Word and element location rows =>
*****
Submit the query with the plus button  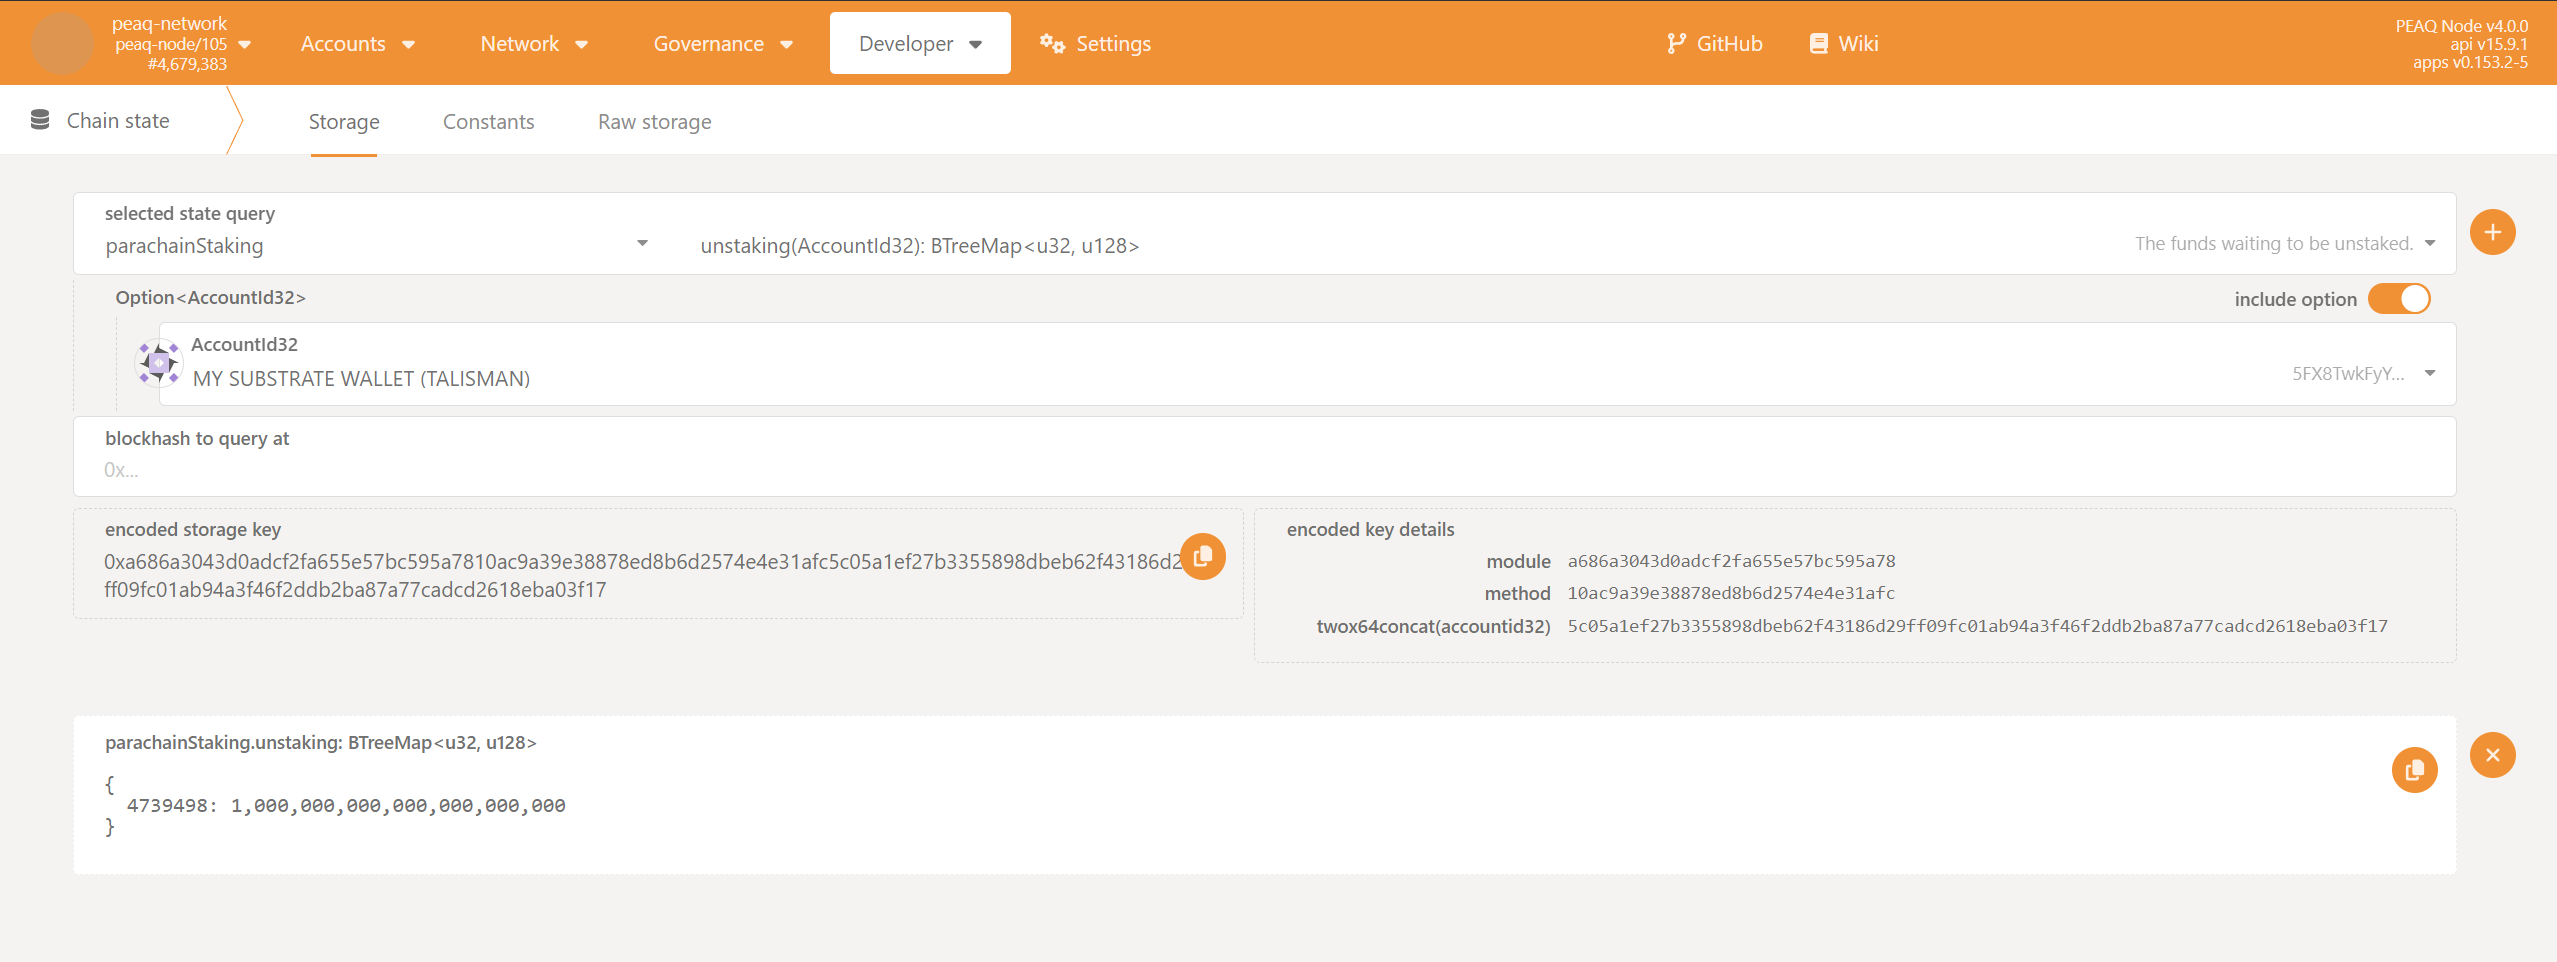point(2491,231)
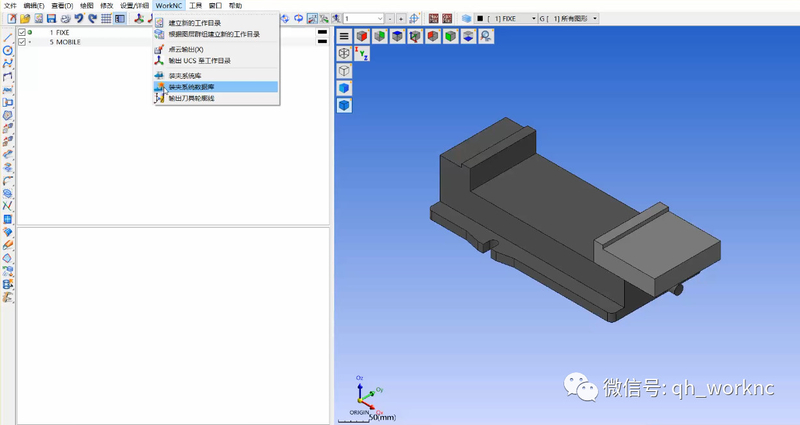Switch to wireframe cube display mode
The height and width of the screenshot is (425, 800).
344,71
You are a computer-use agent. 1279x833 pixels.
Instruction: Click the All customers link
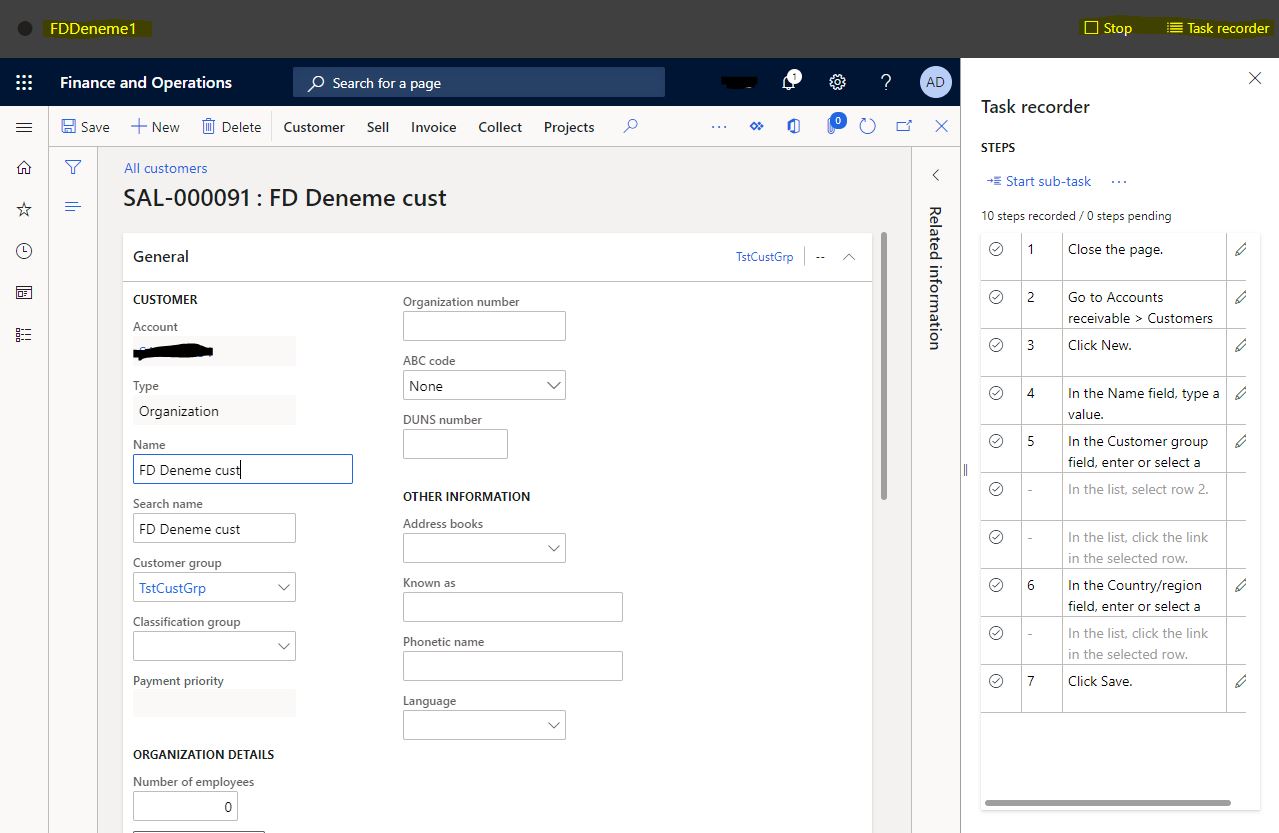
*****
TASK INSTRUCTIONS => Return each row above that contains the word "customers", copied word for word.

TASK ANSWER =>
Instruction: Click the All customers link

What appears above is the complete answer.